WHAT TO PRODUCE: In your answer, give each entry again exactly as it appears.

RAW DATA:
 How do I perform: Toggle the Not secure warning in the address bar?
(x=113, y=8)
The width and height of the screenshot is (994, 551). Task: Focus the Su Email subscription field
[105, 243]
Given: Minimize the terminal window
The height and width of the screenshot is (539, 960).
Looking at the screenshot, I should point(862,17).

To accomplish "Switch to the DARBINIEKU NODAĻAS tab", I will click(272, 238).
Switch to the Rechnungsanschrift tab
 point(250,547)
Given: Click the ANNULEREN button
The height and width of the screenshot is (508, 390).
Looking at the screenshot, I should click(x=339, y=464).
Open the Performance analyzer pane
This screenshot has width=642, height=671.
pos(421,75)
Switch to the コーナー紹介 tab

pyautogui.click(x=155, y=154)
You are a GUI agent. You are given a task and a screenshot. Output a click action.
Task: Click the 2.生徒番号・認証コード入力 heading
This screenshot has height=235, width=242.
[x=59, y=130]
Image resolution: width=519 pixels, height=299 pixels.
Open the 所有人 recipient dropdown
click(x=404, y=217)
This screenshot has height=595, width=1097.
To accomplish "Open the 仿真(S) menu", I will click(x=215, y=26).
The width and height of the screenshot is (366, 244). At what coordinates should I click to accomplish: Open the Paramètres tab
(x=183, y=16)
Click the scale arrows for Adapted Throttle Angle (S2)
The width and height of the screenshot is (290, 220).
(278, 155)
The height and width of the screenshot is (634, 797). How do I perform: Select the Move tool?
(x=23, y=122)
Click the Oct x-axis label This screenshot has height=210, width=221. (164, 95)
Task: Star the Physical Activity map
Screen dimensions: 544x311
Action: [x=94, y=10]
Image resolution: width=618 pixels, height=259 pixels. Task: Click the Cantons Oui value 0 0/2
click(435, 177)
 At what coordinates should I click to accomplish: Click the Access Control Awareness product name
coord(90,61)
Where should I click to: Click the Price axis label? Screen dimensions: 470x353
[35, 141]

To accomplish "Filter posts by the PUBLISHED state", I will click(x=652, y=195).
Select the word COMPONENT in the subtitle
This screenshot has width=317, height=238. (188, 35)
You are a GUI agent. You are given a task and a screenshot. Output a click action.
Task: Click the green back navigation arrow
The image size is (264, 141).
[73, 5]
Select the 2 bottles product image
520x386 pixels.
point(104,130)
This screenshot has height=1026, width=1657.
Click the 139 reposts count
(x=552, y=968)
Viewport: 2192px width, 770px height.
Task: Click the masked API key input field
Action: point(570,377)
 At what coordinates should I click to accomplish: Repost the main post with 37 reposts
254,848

EXPECTED ANSWER:
 How do I perform: Toggle the Not secure warning in the address bar?
(x=113, y=8)
The width and height of the screenshot is (994, 551). Task: Focus the Su Email subscription field
[105, 243]
Given: Minimize the terminal window
The height and width of the screenshot is (539, 960).
Looking at the screenshot, I should point(862,17).

To accomplish "Switch to the DARBINIEKU NODAĻAS tab", I will click(272, 238).
Switch to the Rechnungsanschrift tab
 point(250,547)
Given: Click the ANNULEREN button
The height and width of the screenshot is (508, 390).
Looking at the screenshot, I should click(x=339, y=464).
Open the Performance analyzer pane
This screenshot has width=642, height=671.
pos(421,75)
Switch to the コーナー紹介 tab

pyautogui.click(x=155, y=154)
You are a GUI agent. You are given a task and a screenshot. Output a click action.
Task: Click the 2.生徒番号・認証コード入力 heading
This screenshot has height=235, width=242.
[x=59, y=130]
Image resolution: width=519 pixels, height=299 pixels.
Open the 所有人 recipient dropdown
click(x=404, y=217)
This screenshot has height=595, width=1097.
To accomplish "Open the 仿真(S) menu", I will click(x=215, y=26).
The width and height of the screenshot is (366, 244). At what coordinates should I click to accomplish: Open the Paramètres tab
(x=183, y=16)
Click the scale arrows for Adapted Throttle Angle (S2)
The width and height of the screenshot is (290, 220).
(278, 155)
The height and width of the screenshot is (634, 797). How do I perform: Select the Move tool?
(x=23, y=122)
Click the Oct x-axis label This screenshot has height=210, width=221. (164, 95)
Task: Star the Physical Activity map
Screen dimensions: 544x311
Action: [x=94, y=10]
Image resolution: width=618 pixels, height=259 pixels. Task: Click the Cantons Oui value 0 0/2
click(435, 177)
 At what coordinates should I click to accomplish: Click the Access Control Awareness product name
coord(90,61)
Where should I click to: Click the Price axis label? Screen dimensions: 470x353
[35, 141]

To accomplish "Filter posts by the PUBLISHED state", I will click(x=652, y=195).
Select the word COMPONENT in the subtitle
This screenshot has width=317, height=238. (188, 35)
You are a GUI agent. You are given a task and a screenshot. Output a click action.
Task: Click the green back navigation arrow
The image size is (264, 141).
[73, 5]
Select the 2 bottles product image
520x386 pixels.
point(104,130)
This screenshot has height=1026, width=1657.
Click the 139 reposts count
(x=552, y=968)
Viewport: 2192px width, 770px height.
Task: Click the masked API key input field
Action: point(570,377)
 At what coordinates should I click to accomplish: Repost the main post with 37 reposts
254,848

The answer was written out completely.